In launching the online K-12 venture this fall, Pasco school district officials projected that students would enroll in 650 courses all year.
Already, the program has attracted more than 1,000 course enrollments in grades 6-12. More than 800 requests are pending for the second semester before official registration begins, administrator JoAnne Glenn told the School Board on Tuesday.
"We were hoping to open slowly," Glenn said. "We opened at an amazing pace."
Interest was so strong that the eSchool had to hire nine teachers beyond the original 28 it selected to instruct the virtual courses.
Much of the interest has come from high school students who want to split their time between regular and online classes. Three schools — Schwettman Education Center, Irvin Education Center and Mitchell High — have made their campus computer labs available for students to take the courses without going home.
At the education centers, that has allowed students to make up credits needed to get back on track for an on-time high school graduation, Glenn said. At Mitchell, it has given students the opportunity to take advanced Spanish and algebra classes that they otherwise could not access.
"Virtual provides for students to accelerate their learning," Glenn explained.
She expected other schools to look into making space available for students to take online courses. One of the key concerns remains supervision.
Some schools might not be able to sacrifice an employee to monitor the computer lab, especially in lean financial times. But if enough students show interest, that might justify the expense.
Board member Kathryn Starkey asked if students in lower grades can take virtual courses in upper levels.
The eSchool doesn't offer that option currently, Glenn said, but it is on the table for consideration. Virtual schooling is supposed to let students work at their own pace and their own level, she noted, so it would make sense.

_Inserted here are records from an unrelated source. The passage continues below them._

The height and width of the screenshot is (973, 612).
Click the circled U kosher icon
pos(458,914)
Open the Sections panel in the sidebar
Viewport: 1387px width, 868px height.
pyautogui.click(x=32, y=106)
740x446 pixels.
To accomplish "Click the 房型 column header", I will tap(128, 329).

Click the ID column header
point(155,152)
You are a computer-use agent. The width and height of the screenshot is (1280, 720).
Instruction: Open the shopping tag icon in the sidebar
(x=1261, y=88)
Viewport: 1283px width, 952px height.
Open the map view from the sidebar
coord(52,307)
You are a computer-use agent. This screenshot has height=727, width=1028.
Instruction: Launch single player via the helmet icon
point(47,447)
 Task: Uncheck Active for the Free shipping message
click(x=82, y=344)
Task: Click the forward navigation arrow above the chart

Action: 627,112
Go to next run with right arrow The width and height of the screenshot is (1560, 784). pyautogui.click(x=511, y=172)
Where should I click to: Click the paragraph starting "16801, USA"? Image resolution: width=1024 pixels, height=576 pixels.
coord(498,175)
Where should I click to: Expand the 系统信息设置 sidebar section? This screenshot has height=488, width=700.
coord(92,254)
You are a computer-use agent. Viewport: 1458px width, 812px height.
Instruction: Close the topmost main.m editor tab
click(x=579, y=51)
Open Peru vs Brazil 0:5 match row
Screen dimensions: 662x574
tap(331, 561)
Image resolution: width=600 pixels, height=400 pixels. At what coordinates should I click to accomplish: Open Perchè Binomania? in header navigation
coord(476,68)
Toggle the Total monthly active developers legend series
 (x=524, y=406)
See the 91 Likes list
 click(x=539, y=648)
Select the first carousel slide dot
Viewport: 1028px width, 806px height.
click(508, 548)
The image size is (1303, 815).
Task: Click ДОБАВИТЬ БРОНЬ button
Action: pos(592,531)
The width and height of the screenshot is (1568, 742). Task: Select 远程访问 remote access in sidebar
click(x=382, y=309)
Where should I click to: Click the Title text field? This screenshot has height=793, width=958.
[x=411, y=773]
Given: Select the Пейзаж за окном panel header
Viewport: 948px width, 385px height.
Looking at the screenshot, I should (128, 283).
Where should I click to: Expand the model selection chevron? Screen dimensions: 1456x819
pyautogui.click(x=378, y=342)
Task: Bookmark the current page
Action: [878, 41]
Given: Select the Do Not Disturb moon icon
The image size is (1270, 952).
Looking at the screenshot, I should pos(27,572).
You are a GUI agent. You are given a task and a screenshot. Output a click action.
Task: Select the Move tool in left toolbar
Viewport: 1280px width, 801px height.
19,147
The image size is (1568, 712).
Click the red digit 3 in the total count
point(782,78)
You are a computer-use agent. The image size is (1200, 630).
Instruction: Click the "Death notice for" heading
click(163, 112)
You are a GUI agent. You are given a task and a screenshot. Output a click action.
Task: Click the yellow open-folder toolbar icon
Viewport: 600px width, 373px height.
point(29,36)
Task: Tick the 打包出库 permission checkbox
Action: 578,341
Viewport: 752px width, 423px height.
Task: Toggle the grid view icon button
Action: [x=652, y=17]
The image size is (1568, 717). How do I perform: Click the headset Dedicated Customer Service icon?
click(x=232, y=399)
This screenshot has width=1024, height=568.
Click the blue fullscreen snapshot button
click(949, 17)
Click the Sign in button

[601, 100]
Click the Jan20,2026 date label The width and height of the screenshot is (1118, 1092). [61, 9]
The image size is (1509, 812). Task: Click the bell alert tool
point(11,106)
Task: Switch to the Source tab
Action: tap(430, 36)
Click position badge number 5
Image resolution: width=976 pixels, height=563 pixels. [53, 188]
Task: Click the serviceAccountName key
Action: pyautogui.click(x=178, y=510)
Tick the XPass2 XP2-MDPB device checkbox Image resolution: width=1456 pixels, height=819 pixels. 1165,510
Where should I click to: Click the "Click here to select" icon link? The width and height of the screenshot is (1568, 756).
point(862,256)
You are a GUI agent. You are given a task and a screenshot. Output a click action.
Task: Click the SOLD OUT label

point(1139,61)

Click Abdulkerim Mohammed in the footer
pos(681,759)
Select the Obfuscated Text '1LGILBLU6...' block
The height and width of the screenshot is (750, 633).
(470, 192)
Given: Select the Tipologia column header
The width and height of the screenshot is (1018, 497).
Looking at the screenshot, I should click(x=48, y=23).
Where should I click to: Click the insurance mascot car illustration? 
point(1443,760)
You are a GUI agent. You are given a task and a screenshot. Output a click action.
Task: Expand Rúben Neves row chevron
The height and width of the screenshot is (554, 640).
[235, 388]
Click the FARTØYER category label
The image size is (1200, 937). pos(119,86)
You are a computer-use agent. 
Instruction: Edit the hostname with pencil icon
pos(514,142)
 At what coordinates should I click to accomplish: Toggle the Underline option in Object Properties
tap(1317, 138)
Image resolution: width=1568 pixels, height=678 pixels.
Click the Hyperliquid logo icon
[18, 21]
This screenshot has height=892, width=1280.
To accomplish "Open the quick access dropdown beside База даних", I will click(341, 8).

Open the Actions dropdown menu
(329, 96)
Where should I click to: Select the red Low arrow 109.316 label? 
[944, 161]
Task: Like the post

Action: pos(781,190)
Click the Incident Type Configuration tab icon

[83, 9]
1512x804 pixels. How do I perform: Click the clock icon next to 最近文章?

"That has been one of the policy and procedural issues we have been working on behind the scenes," Glenn said. "We have to go slowly. … (But) we do want to make sure we have courses available for the students who are ready."
District officials did not begin full planning for the eSchool until the late spring. They had lobbied Florida lawmakers to back off their mandate that every county have an independent online school for K-8 students, arguing the money could be spent better.
Instead, the Legislature expanded the mandate to include all grade levels. Pasco didn't even have its online instructors hired until August.
Now it's working on more of the fine points, such as marketing and cross-level course enrollment. The school is forming an advisory council to help guide its path.